Prior to joining ESPN, Salters served as a Los Angeles-based correspondent for ABC News from 1995 to 2000 and provided news coverage for World News Tonight with Peter Jennings and other ABC News broadcasts. At ABC News, she covered the Oklahoma City bombing trials, the Matthew Shepard murder, the crash of TWA Flight 800, and both the civil and criminal O. J. Simpson trials.

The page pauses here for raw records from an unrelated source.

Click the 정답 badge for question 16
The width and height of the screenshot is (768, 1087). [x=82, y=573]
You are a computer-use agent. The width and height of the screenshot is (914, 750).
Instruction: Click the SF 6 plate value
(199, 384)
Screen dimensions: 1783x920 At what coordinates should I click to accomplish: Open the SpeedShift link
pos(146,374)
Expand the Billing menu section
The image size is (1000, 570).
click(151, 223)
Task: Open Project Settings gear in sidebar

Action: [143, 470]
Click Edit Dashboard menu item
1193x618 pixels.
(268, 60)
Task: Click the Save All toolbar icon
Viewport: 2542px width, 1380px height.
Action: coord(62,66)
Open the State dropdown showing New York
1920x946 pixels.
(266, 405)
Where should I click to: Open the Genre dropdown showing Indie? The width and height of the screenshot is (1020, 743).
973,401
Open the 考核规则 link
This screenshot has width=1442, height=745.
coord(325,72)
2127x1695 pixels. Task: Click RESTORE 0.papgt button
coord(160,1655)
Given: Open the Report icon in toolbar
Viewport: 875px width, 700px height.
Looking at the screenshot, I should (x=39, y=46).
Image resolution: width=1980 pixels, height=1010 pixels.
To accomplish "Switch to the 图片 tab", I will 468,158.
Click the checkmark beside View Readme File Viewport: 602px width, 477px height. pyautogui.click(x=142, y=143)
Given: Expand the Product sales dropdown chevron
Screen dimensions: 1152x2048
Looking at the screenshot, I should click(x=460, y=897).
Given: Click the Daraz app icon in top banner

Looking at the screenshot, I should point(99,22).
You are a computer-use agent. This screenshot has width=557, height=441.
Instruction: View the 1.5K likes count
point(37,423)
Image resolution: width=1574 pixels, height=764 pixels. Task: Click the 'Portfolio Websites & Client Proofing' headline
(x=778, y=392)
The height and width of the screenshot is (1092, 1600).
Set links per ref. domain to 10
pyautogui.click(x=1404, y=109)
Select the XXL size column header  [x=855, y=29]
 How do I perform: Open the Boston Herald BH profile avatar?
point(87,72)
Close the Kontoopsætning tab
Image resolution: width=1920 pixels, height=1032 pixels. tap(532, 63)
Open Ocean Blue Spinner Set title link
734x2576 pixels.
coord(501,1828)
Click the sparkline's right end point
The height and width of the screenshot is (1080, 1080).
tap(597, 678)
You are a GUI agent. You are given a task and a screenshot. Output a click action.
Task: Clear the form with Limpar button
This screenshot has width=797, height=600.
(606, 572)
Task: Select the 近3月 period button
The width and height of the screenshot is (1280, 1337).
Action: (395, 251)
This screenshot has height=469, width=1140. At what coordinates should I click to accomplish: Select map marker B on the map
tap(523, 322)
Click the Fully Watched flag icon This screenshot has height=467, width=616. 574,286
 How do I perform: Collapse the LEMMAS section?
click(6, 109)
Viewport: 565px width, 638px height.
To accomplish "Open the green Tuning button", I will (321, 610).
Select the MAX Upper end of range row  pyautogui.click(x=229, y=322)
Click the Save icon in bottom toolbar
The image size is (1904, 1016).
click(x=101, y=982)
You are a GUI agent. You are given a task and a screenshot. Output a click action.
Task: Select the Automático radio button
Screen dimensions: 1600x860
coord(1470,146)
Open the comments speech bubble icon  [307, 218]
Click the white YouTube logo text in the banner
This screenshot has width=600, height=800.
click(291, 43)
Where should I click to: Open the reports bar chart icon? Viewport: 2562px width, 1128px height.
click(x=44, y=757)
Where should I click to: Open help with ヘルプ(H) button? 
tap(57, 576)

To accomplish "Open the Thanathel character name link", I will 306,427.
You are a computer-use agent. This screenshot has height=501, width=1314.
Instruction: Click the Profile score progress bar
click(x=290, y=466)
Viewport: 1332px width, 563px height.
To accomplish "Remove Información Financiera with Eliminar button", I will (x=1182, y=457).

In 2012, ESPN announced that Salters would join Monday Night Football, replacing Suzy Kolber as a full-time solo sideline reporter, joining Mike Tirico and Jon Gruden. Six years later, ESPN announced a new Monday Night Football commentating team which included Salters as sideline reporter and joined by Joe Tessitore and Booger McFarland. In 2020, Steve Levy, Brian Griese, and Louis Riddick replaced Tessitore and McFarland to join Salters on MNF. In 2022, Joe Buck and Troy Aikman came from Fox Sports to be on MNF with Salters. Laura Rutledge was added as a second sideline reporter in 2025.

==Personal life==
Salters is a cousin of former University of Pittsburgh and Dallas Cowboys running back Tony Dorsett.

In 2013, Salters adopted a son after years of trying to have a child on her own.

Salters resides in Nashville, Tennessee, with her partner, Indiana Fever head coach Stephanie White, White's three sons, and her own son.

On October 13, 2017, Salters was inducted into the Montgomery County Chapter of the Pennsylvania Sports Hall of Fame.